117A33

18歳の男子。3か月前から周囲の視線が気になると外出するのを嫌がり、この2週間は自宅にいても誰かに部屋の中を覗かれているし、部屋で話す声を盗聴されていると訴えるため、両親に連れられて精神科を受診した。妄想が強いと判断され、抗精神病薬を処方された。服薬2日目から足がむずむずすると部屋の中を歩き回ることが多くなり、夜はむずむず感のため、不眠を訴えるようになった。
このむずむず感について正しいのはどれか。
ジストニアと呼ばれる。
両下肢の知覚低下を伴う。
睡眠時無呼吸症候群を伴う。
脳波異常を伴う。
抗精神病薬の減量により軽快する。

解答: e

117A33の解説

【プロセス】
①周囲の視線が気になる、誰かに部屋の中を覗かれている、部屋で話す声を盗聴されている
②抗精神病薬を処方された
③服薬2日目から足がむずむずする
④夜はむずむず感のため、不眠
☞①から統合失調症が考えられる。それに対して②を行ったところ、症状が出現している。薬剤性の病態であろう。③④からはむずむず脚症候群が考えやすい。なお、抗精神病薬によって惹起される本症例のような不随意運動としてはアカシジアが有名である。ゆえに市販の解説書でも本症例をアカシジアと診断しているものがある。結論、本問に回答するにあたってはどちらでもよいため、あえて診断名を確定する必要もないのだが、おそらく「どっちが正しいんですか?」系の質問がやってきそうなので一応コメントしておく。厚労省が公表しているアカシジアについての文書によれば、「薬剤誘発性アカシジアの患者がむずむず脚症候群を併せ持つ場合も多いが、むずむず脚症候群では下肢の異常感覚が一次症状としてあり、症状は夜間就床時の眠気が訪れてくる時期に発現し、入眠困難をきたすといった特徴があるのに対して、アカシジアでは眠気と関係なく、日中でも座位や臥位などじっとしていると症状が増強し、運動への強い衝動が一次症状となる。睡眠に対する影響も両者で異なっており、睡眠ポリグラフによる検討では、アカシジアではむずむず脚症候群に比べて睡眠障害がより軽度であるとの報告がある」とのことだ。

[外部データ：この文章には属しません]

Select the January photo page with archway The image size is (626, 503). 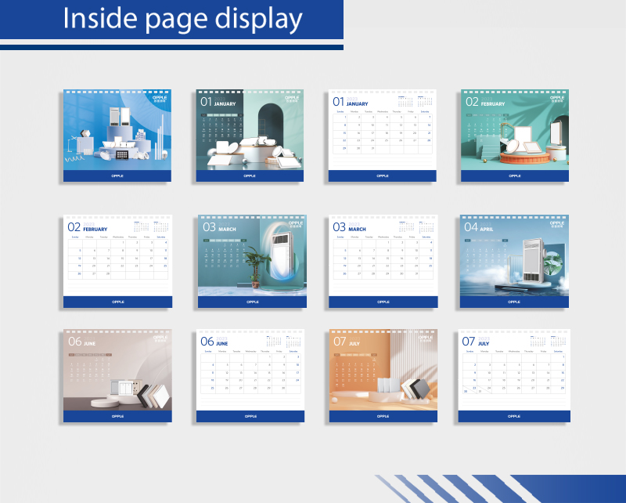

しかるに本症例では足の症状が一次症状として書かれており、また不眠アピールも強い。ゆえに抗精神病薬により、むずむず脚症候群が薬剤性に惹起された、と判断するのが(あえて "アカシジア" という用語を新規に持ち出して暗記対象を増やすより)スマートに思う。が、繰り返しになるが、正答には影響しないため、受験生各人が自分なりに押さえればよいところに思う。

【選択肢考察】
a むずむず脚症候群、ないしアカシジアと呼ばれる。
b 知覚異常があるが、知覚低下はない。
c 睡眠時無呼吸症候群と本病態は直接の関係がない。
d 特徴的な脳波異常は知られていない。
e 正しい。抗精神病薬によって惹起された病態が考えやすいため、対応としてはその減量〜中止を考えたい。